Work task —
Please reproduce the entries below exactly from the line holding "Open favorites star in top toolbar" through the last line, both included, and omit any pictures.

Stored data entries

^^^^^^^^

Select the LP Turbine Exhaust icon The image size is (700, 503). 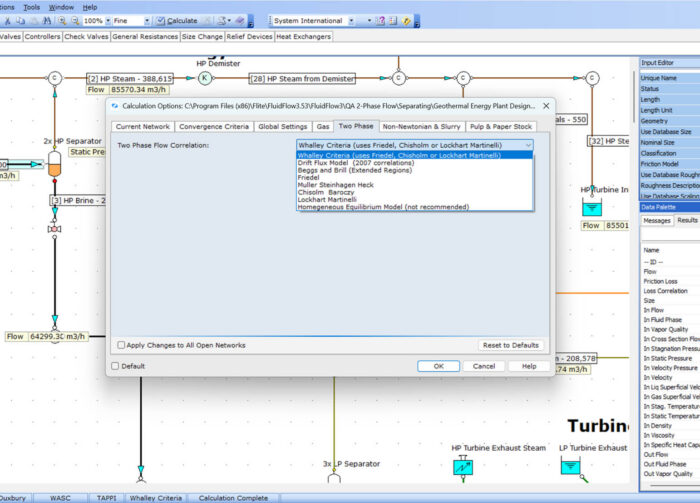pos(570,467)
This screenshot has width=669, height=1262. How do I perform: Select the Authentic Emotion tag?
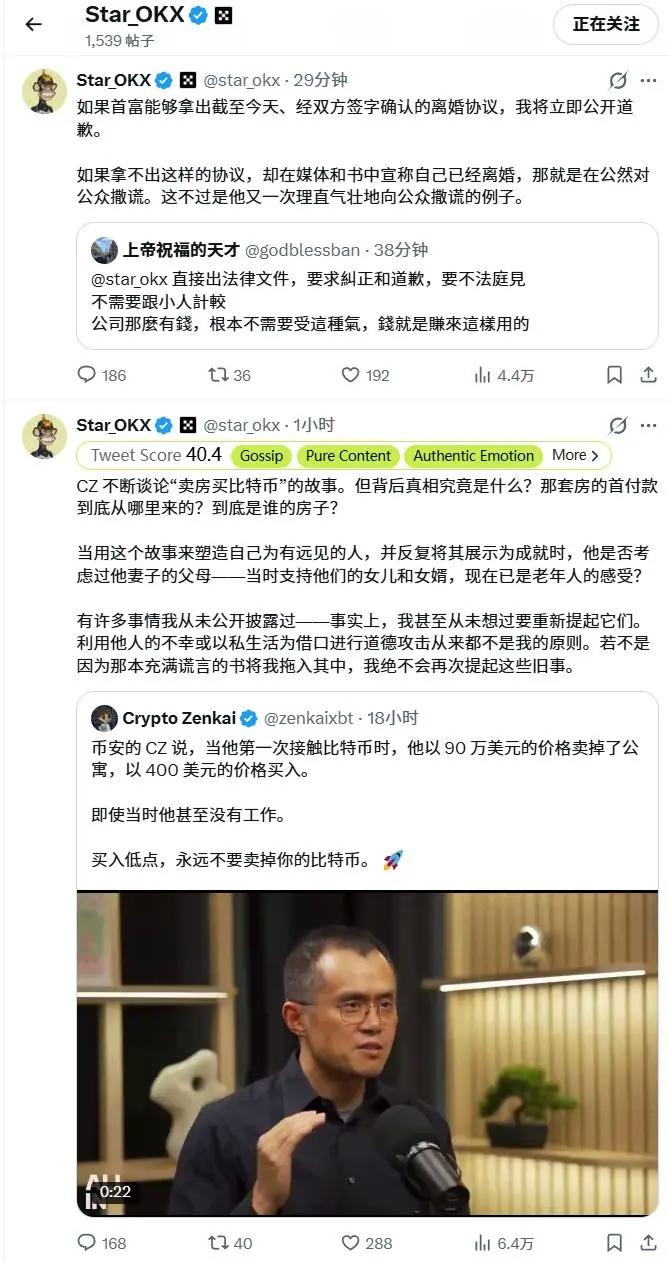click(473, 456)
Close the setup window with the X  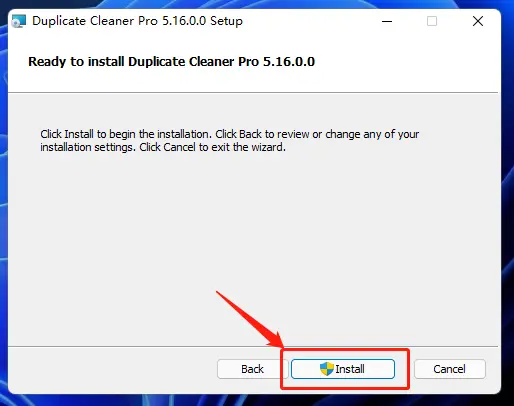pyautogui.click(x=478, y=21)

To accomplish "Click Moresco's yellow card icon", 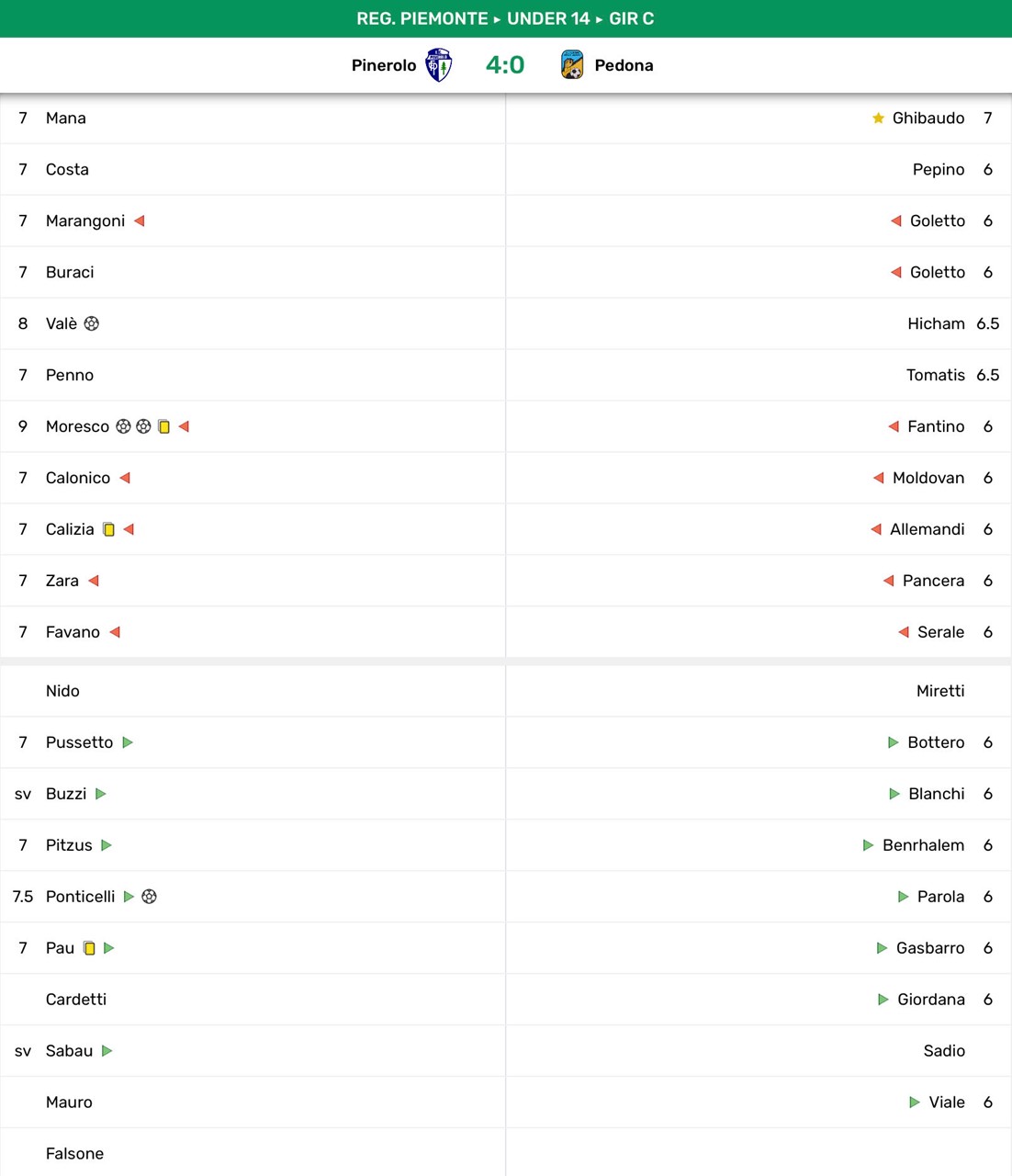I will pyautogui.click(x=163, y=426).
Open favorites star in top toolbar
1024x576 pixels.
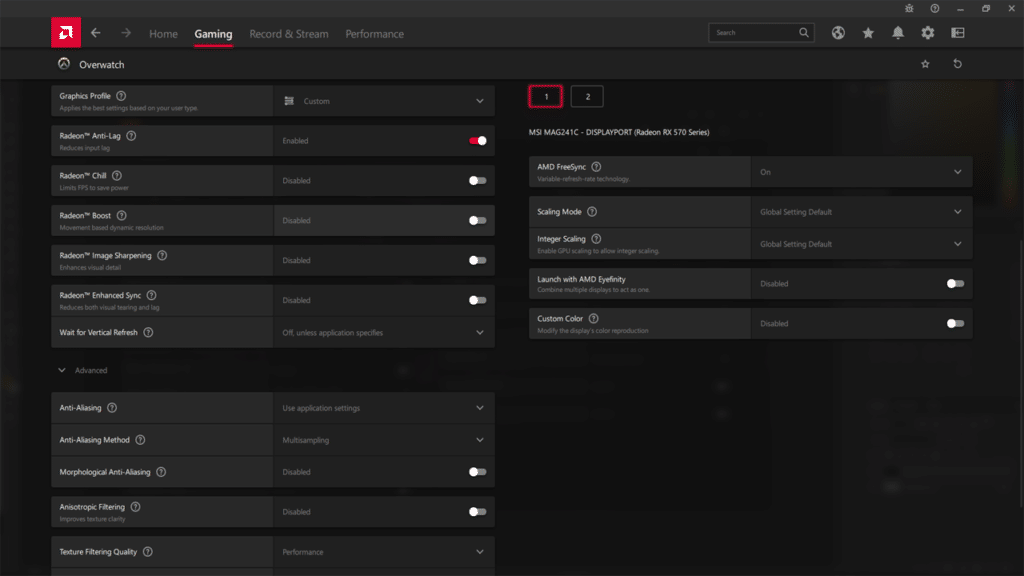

^^^^^^^^

Expected answer —
Open favorites star in top toolbar
1024x576 pixels.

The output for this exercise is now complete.